- [TASK BRIEF]
In the records that follow, find the line with "Screen dimensions: 791x524"; from there, retype every line exactly through the line with "The height and", which also belongs to the answer.
———
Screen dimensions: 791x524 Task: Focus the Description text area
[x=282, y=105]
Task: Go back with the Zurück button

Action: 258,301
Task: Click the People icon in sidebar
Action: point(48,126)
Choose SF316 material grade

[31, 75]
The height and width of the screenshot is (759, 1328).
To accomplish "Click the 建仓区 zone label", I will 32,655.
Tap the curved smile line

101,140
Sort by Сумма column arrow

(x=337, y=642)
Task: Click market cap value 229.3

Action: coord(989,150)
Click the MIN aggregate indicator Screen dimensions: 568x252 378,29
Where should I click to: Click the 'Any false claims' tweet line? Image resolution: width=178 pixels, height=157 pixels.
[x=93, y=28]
———
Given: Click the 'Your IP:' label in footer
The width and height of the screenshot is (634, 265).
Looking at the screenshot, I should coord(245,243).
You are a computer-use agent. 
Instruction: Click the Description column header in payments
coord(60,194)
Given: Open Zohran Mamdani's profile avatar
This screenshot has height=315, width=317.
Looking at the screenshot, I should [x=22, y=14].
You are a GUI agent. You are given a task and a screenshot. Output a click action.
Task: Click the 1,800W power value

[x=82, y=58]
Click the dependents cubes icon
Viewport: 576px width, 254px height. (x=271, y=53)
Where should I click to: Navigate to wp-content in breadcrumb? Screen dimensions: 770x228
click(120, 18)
———
- [OUTPUT FOR THIS EXERCISE]
Screen dimensions: 791x524 Task: Focus the Description text area
[x=282, y=105]
Task: Go back with the Zurück button

Action: 258,301
Task: Click the People icon in sidebar
Action: point(48,126)
Choose SF316 material grade

[31, 75]
The height and width of the screenshot is (759, 1328).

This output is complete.